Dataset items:
________________

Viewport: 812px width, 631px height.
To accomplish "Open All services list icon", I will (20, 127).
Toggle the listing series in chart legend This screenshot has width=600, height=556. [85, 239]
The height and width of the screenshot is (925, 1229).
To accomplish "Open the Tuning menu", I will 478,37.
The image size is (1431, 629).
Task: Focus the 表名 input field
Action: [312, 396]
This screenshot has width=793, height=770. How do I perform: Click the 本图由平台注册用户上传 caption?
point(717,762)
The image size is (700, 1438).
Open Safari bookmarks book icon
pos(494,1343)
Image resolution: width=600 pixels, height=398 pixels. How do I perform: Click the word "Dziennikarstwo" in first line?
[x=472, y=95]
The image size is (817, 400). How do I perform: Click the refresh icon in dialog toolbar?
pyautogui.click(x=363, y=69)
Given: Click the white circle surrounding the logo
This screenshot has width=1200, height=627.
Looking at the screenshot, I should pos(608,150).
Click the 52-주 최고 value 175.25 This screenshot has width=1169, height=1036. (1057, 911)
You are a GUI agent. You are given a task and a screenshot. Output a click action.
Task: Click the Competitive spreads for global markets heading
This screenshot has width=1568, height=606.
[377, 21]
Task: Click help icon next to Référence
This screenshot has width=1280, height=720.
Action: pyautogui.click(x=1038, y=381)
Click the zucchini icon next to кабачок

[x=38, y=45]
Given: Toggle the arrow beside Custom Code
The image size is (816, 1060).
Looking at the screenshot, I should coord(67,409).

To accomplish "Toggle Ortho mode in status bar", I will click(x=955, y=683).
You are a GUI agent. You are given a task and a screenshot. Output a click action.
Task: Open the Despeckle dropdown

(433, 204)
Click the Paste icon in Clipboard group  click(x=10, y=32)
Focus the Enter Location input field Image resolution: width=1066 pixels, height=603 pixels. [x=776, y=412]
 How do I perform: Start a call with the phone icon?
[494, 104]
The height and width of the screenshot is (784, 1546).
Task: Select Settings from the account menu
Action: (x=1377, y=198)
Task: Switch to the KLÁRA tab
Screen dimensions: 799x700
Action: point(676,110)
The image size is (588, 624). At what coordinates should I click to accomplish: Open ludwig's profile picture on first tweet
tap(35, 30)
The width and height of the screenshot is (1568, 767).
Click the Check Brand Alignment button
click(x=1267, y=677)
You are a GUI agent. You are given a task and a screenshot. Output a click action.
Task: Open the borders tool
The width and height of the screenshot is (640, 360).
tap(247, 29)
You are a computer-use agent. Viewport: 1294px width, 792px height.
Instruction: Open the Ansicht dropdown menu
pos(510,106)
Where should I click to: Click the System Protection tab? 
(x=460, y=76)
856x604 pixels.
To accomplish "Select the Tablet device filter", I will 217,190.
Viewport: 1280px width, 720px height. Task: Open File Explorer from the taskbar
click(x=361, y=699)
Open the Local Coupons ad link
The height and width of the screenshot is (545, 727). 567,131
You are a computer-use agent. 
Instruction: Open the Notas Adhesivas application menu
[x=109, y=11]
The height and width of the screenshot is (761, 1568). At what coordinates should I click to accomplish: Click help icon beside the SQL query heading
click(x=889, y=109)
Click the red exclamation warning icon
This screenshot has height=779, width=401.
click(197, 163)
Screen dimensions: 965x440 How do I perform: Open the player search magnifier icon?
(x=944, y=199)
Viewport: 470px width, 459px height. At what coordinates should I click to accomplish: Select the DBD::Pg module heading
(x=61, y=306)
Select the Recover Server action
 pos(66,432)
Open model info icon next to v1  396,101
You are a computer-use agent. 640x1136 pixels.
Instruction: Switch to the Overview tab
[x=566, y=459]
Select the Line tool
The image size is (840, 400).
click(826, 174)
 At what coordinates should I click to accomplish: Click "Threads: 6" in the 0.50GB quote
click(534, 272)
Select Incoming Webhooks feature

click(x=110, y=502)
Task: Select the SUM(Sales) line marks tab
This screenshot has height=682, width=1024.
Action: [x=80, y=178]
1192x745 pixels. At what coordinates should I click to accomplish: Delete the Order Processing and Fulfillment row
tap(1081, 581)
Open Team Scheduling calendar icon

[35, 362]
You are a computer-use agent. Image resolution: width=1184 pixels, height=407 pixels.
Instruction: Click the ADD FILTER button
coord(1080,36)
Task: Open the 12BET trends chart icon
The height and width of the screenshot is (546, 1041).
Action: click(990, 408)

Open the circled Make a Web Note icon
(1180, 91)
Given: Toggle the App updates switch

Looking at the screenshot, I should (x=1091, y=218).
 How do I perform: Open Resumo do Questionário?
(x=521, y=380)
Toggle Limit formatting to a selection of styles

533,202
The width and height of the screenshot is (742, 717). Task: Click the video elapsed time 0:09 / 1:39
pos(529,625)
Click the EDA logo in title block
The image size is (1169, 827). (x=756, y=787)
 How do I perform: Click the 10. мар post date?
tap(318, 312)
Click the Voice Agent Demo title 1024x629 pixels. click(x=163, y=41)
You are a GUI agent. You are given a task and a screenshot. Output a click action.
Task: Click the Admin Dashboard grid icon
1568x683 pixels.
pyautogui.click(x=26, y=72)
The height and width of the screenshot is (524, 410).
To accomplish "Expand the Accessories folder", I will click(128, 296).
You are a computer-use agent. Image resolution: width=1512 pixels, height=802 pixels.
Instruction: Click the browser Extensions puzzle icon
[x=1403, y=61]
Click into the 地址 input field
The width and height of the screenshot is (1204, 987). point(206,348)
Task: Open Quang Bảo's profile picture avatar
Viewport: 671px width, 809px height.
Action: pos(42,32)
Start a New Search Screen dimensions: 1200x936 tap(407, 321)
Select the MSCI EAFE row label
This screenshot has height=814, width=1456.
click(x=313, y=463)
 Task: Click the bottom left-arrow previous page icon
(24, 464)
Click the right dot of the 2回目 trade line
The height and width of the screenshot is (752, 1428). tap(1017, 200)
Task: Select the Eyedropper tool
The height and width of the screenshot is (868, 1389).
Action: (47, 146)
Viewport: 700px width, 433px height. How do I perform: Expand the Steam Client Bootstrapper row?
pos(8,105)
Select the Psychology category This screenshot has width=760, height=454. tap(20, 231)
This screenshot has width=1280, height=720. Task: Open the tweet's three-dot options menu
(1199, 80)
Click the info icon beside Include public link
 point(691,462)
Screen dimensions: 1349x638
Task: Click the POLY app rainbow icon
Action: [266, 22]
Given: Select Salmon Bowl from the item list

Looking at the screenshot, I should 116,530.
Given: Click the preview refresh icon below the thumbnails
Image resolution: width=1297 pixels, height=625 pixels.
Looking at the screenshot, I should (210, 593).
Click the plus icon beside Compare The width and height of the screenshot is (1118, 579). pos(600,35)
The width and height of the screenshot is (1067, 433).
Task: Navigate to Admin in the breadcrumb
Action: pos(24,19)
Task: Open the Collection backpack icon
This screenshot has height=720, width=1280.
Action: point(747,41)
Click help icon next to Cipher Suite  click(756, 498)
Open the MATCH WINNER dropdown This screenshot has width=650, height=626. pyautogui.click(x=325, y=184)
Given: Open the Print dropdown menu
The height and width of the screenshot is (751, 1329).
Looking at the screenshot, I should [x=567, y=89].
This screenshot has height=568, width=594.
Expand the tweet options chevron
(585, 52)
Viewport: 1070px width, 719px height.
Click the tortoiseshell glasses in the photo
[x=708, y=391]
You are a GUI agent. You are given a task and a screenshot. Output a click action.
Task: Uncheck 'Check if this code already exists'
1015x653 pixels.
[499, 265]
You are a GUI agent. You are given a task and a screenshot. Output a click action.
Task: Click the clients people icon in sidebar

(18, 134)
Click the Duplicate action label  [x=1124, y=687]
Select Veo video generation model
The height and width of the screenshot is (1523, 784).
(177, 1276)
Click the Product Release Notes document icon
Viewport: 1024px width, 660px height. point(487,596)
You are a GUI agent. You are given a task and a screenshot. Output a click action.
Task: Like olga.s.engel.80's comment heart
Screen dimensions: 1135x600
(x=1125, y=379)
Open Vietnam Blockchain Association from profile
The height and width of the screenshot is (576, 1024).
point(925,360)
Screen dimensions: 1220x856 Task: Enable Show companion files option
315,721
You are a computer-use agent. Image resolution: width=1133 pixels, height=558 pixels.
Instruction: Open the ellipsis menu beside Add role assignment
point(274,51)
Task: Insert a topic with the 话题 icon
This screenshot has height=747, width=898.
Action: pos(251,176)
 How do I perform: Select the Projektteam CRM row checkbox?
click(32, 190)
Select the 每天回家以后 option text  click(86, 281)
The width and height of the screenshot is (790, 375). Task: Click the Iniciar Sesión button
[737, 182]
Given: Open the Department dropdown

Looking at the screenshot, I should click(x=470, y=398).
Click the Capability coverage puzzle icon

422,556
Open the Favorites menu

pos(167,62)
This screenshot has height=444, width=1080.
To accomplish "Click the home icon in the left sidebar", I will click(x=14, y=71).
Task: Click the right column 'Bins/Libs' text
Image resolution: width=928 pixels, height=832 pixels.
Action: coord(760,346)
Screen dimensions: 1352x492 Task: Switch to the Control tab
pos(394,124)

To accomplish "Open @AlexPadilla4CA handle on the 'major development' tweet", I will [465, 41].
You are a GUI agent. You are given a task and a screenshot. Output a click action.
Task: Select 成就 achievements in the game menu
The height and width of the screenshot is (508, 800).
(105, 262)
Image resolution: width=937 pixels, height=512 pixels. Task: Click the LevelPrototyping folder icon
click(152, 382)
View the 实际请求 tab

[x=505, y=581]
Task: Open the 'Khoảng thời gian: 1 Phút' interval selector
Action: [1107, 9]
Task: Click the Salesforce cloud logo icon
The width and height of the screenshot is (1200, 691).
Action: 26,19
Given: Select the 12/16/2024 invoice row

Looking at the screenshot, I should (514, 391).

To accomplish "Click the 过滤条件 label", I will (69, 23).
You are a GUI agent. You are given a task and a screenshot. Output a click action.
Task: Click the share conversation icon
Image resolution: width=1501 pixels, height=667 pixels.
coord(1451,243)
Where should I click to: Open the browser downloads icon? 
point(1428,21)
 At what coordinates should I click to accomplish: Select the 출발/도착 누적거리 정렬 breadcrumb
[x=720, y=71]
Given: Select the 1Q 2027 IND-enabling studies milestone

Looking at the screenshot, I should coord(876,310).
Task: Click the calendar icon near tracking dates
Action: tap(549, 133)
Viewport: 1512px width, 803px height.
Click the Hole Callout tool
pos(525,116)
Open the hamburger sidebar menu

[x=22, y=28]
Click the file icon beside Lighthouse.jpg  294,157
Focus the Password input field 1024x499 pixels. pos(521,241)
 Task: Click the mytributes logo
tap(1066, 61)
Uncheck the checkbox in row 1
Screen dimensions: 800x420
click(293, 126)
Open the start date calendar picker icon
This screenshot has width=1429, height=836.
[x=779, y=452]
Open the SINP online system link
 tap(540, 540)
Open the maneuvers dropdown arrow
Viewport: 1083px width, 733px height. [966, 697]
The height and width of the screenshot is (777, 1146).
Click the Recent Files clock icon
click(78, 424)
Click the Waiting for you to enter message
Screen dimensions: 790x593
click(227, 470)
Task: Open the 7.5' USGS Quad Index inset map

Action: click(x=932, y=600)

________________

BRIEF = Wherever a line in the entries holds "computer", copy that line.

FINISHED EXERCISE =
You are a computer-use agent. Viewport: 1294px width, 792px height.
You are a computer-use agent. 
You are a computer-use agent. 640x1136 pixels.
You are a computer-use agent. Image resolution: width=1184 pixels, height=407 pixels.
You are a computer-use agent. Image resolution: width=1512 pixels, height=802 pixels.
You are a computer-use agent. Image resolution: width=1133 pixels, height=558 pixels.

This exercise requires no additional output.